Even if Allberry is right that we live in an anxious age, it does not necessarily follow that a crisis of self-confidence and valuation is the cause, or that words of affirmation are the chief cure for what ails us.
Iron sharpening iron is good, for instance. And so is one man to another. But some take this to mean something which I believe is untoward, and an overcorrection of what men like Allberry are claiming. 
Do we see, for instance, Christians rebuking fellow Christians in the New Testament for their feelings? Or do we see God’s people in the Old Testament being rebuked for their feelings?
I do see 'Weep with those who weep,' and 'rejoice with those who rejoice.' And if 'Be anxious for nothing' and 'Fear not' are commands, then so also sympathy must be.
We should by all means preach and minister to the whole person – in ourselves and one another. But why do some prefer to rebuke the emotions themselves, or the people for feeling their emotions?
Some of us seem to me to be affirming the premise that our emotions are who we are and what we should be about rather than a consequence of what we believe is true and good. And I find that deeply concerning, no less if emotions are being rebuked than if they're being affirmed as sacrosanct.
Yet where the prevailing emotions and thoughts of a person are often called a disease or disorder in our day, even when there is no medical diagnosis to explain the depression, anxiety, or trouble paying attention, the Nouthetic counseling method perceives a danger calling sickness what is actually sin.

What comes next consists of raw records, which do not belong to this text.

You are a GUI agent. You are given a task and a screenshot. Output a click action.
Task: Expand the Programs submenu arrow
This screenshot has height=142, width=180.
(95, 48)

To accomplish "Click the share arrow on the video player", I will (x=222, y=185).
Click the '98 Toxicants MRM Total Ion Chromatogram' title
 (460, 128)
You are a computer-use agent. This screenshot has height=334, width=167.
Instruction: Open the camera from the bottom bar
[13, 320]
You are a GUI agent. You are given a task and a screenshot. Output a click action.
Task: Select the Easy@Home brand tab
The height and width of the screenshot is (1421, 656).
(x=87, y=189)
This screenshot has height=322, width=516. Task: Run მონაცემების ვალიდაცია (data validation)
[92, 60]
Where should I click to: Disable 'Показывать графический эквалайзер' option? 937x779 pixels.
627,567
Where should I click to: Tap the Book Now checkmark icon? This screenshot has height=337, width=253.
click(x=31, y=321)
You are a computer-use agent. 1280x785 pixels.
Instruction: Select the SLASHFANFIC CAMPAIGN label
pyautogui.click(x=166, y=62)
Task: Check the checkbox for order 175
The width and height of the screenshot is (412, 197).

What do they do with this?
To say someone is sick is not to say they are not a sinner. Neither is saying someone is a sinner to say they are not also sick.
Christ in Luke 5:31-32 uses both kinds of language – of illness and health, and of sin and repentance. So should we.
"And Jesus answered them, “Those who are well have no need of a physician, but those who are sick.  I have not come to call the righteous but sinners to repentance.”
The context of his saying this was Pharisees challenging Jesus for eating with tax collectors and sinners. And yet, again, there was nothing mutually exclusive about those who came to Jesus being either sick or sinners. They were both, with no excuses made. But healing and forgiveness from Christ corresponded with his compassion for the sheep without a shepherd.
What does Psalm 94:19 say?
“When the cares of my heart are many,
your consolations cheer my soul.”
The Lord's consolations cheering the soul of the careworn cannot to my mind be rightly substituted with rebukes to those who are overwhelmed with sadness and worry, even to the point of despair. Otherwise, what will we say? Is there a kind of mental and emotional prosperity theology inherent to our assumptions? 
Really, now. I think some of us have never read the book of Job. Or if we have, we did not read it carefully to let it speak to us so much as read into it what Eliphaz, Bildad, and Zophar would have.
And Carl Trueman is right. "Protestantism, with its emphasis on the preached word grasped by faith, is perhaps peculiarly vulnerable to downplaying the importance of the physical. But to tear identity away from physical embodiment and to root it entirely in the psychological would be to operate along the same trajectory as transgenderism."